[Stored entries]
================
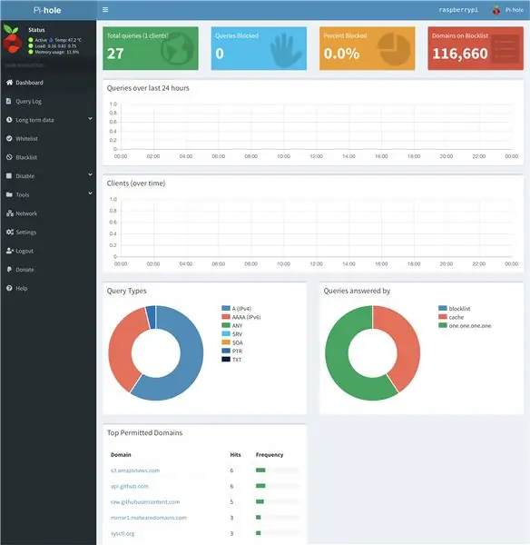Image resolution: width=530 pixels, height=545 pixels.
Task: Click the one.one.one.one green color swatch
Action: pyautogui.click(x=443, y=325)
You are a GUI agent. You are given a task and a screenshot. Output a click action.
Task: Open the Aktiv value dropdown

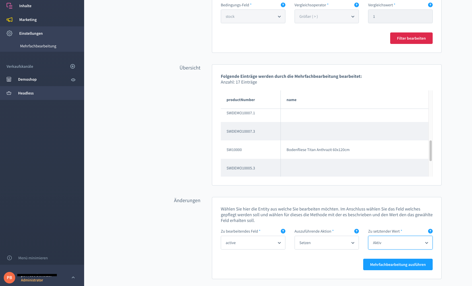400,243
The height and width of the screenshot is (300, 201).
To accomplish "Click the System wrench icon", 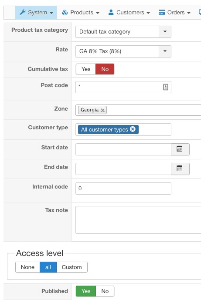I will tap(23, 13).
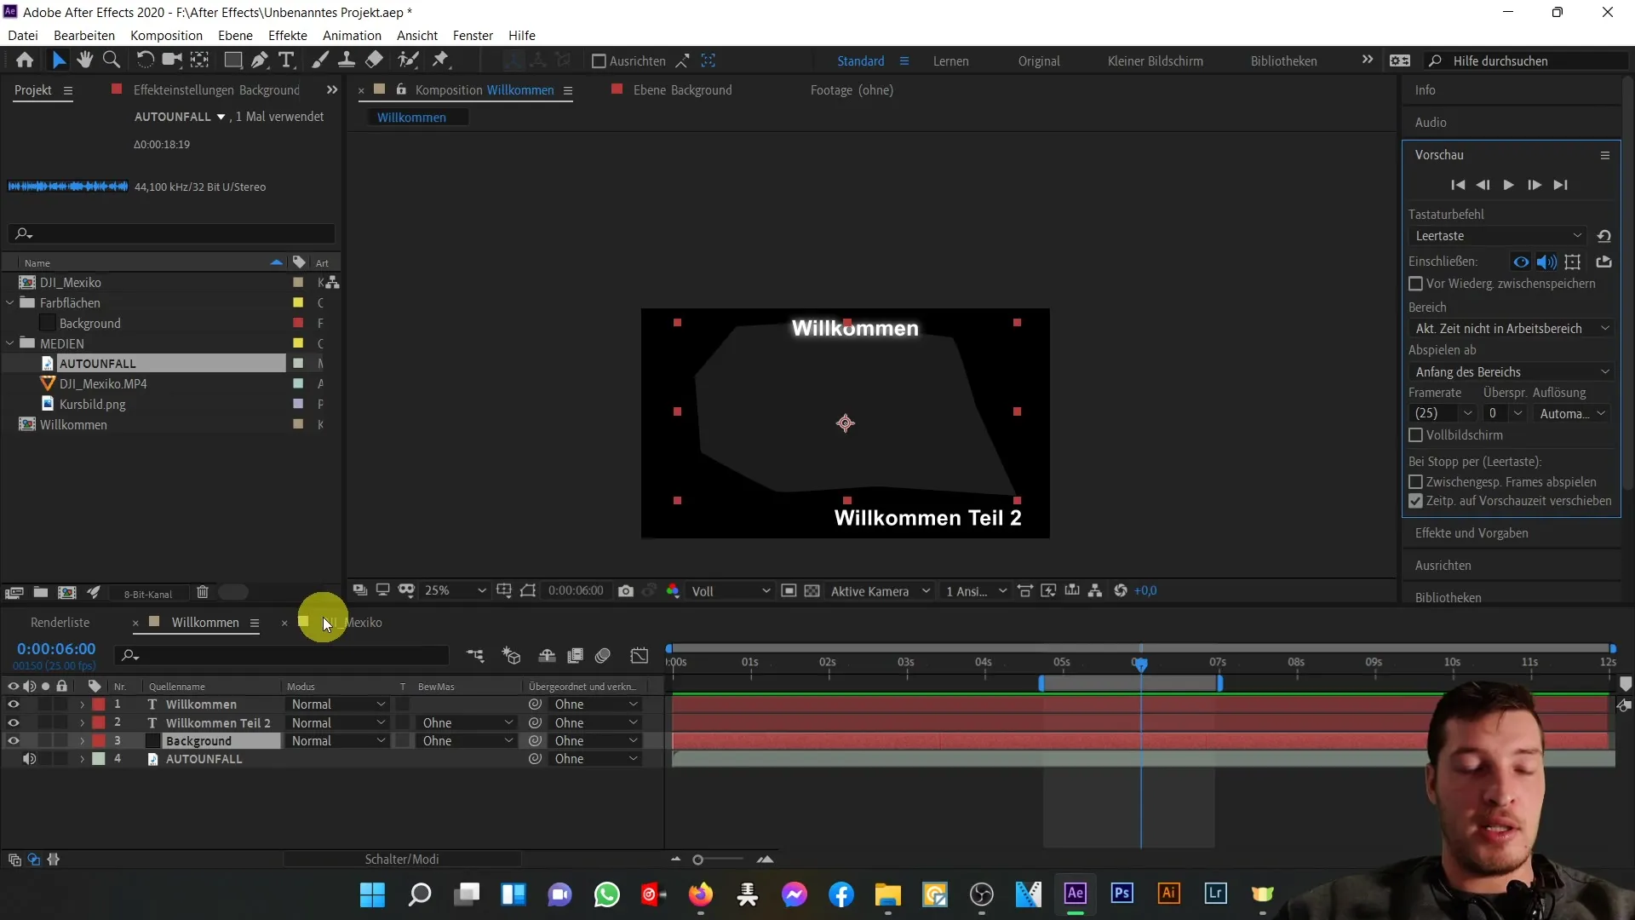Enable Vollbildrate checkbox in Vorschau
Screen dimensions: 1635x920
(x=1417, y=436)
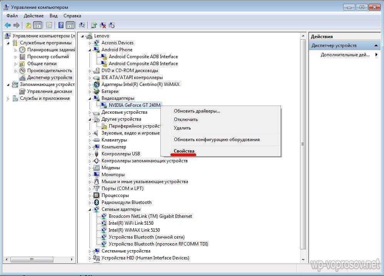The image size is (384, 276).
Task: Collapse the Сетевые адаптеры tree node
Action: (x=90, y=209)
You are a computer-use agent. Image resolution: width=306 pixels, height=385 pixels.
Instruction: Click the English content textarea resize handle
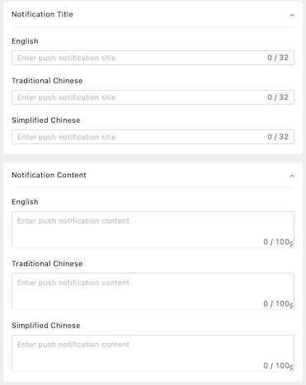291,243
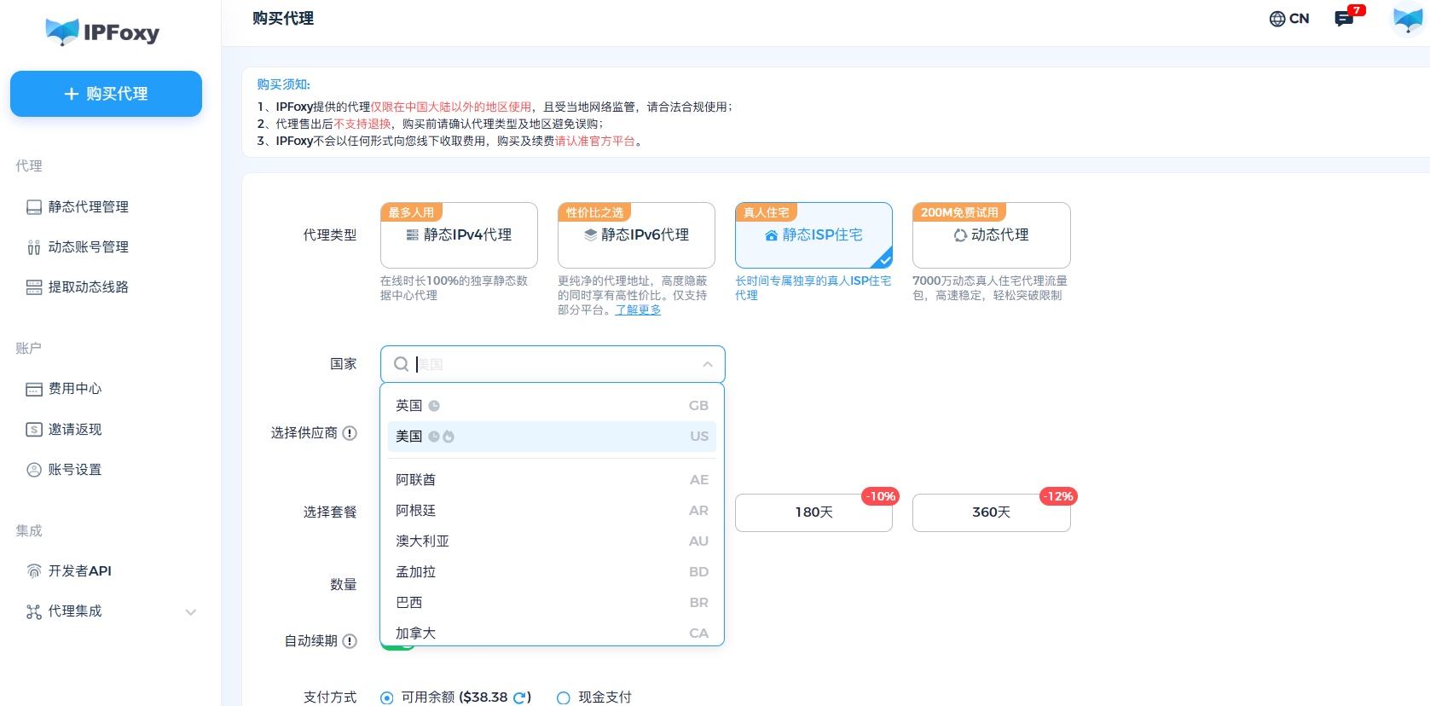Click the 购买代理 button
This screenshot has height=706, width=1430.
coord(106,94)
================
(ASSIGNMENT): For every line of the records that has the word "agent" in it, make a copy.

(OUTPUT OF THE EXERCISE):
You are a GUI agent. You are given a task and a screenshot. Output a click action.
You are a computer-use agent. Image resolution: width=306 pixels, height=385 pixels.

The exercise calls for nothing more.